Nach dem Gesagten erweist sich die Abweisung des Gesuchs um unentgeltliche Rechtsvertretung im Verwaltungsverfahren als rechtens, was zur Abweisung der Beschwerde führt.
7. Die Beschwerdeführenden stellten beschwerdeweise Antrag auf Durchführung einer öffentlichen Verhandlung mit der Begründung, sie, die Beschwerdeführenden, und der Hausarzt seien zur Feststellung der Erwerbsfähigkeit zu befragen (Urk. 1 S. 2-3). Darin liegt ein allein auf eine Beweisabnahme gerichtetes Begehren, worauf der Öffentlichkeitsgrundsatz keinen Anspruch einräumt (vgl. Urteil des Bundesgerichts 8C_64/2017 vom 27. April 2017 E. 4.2 mit Hinweisen). In der Beschwerde wurde auch nicht dargelegt, dass die Beschwerdeführenden zur Wahrung der Garantie der Öffentlichkeit des Verfahrens um die Durchführung einer Verhandlung ersuchten.
Mit Verfügung vom 18. Dezember 2019 machte das Gericht deutlich, dass Zweifel an der Ernsthaftigkeit des Antrages auf eine öffentliche Verhandlung bestehen, und räumte den Beschwerdeführenden Gelegenheit ein, ihr Begehren klarzustellen. Damit war der Hinweis verbunden, dass das Gericht den Antrag als Beweisantrag behandle (Urk. 16). Die Beschwerdeführenden äusserten sich in der Folge nicht mehr zu diesem Begehren (vgl. Urk. 18), weshalb androhungsgemäss von einem Beweisantrag auszugehen ist.

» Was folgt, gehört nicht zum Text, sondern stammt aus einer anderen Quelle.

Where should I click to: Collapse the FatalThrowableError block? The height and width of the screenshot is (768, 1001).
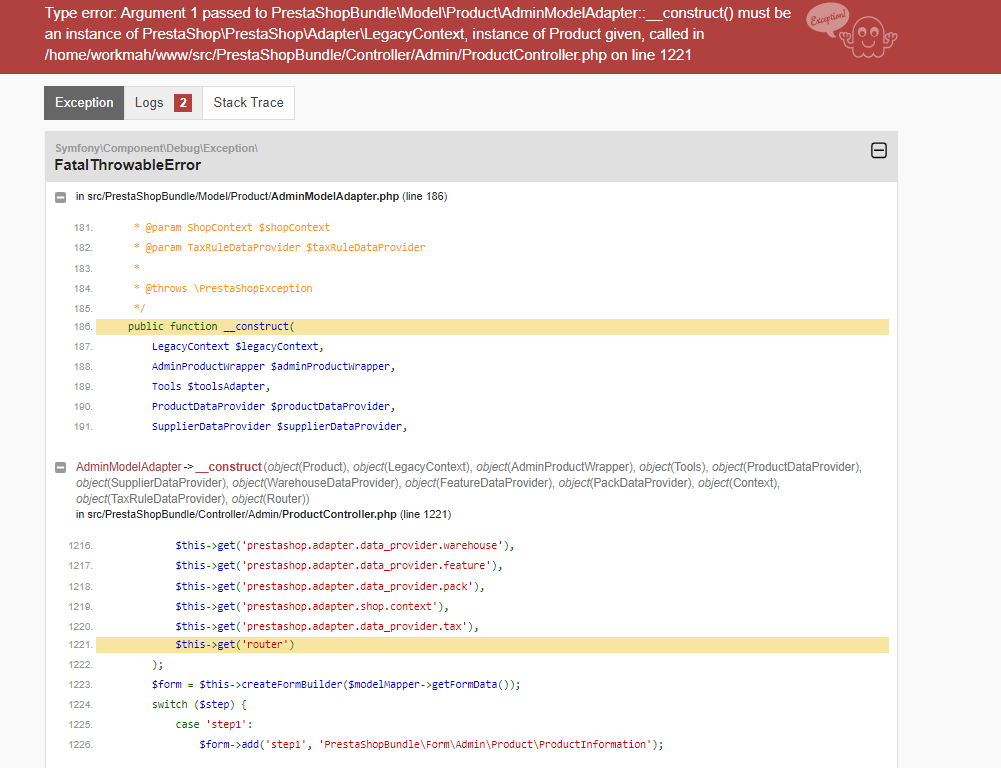(878, 151)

In Anbetracht der klaren Aktenlage sind von den offerierten Beweisen keine weitergehenden Erkenntnisse zu erwarten, weshalb von der Durchführung der Verhandlung abzusehen ist.
8. Mit Verfügung vom 18. Dezember 2019 (Urk. 16) wurde den Beschwerdeführenden Rechtsanwalt Jürg Gasche Bühler, Zürich, als unentgeltlicher Rechtsvertreter bestellt. Dieser machte mit Kostennote vom 23. Februar 2020 eine Entschädigung von Fr. 1‘550.-- inklusive Barauslagen und Mehrwertsteuer geltend (Urk. 21/2). Der geltend gemachte Aufwand ist angesichts der Bedeutung der Streitsache und der Schwierigkeit des Prozesses (vgl. § 34 Abs. 3 des Gesetzes über das Sozialversicherungsgericht; GSVGer) angemessen. Der unentgeltliche Rechtsvertreter ist demgemäss für seine Bemühungen und Barauslagen mit Fr. 1‘550.-- (Mehrwertsteuer inbegriffen) aus der Gerichtskasse zu entschädigen. Die Beschwerdeführenden sind auf § 16 Abs. 4 GSVGer hinzuweisen, wonach sie zur Nachzahlung der Entschädigung an den unentgeltlichen Rechtsvertreter verpflichtet sind, sobald sie dazu in der Lage sind.
Das Gericht erkennt:
1. Die Beschwerde wird abgewiesen.
2. Das Verfahren ist kostenlos.
3. Der unentgeltliche Rechtsvertreter der Beschwerdeführenden, Rechtsanwalt Jürg Gasche Bühler, Zürich, wird mit Fr. 1’550.-- (inkl. Barauslagen und MWSt) aus der Gerichtskasse entschädigt. Die Beschwerdeführenden werden auf die Nachzahlungspflicht gemäss § 16 Abs. 4 GSVGer hingewiesen.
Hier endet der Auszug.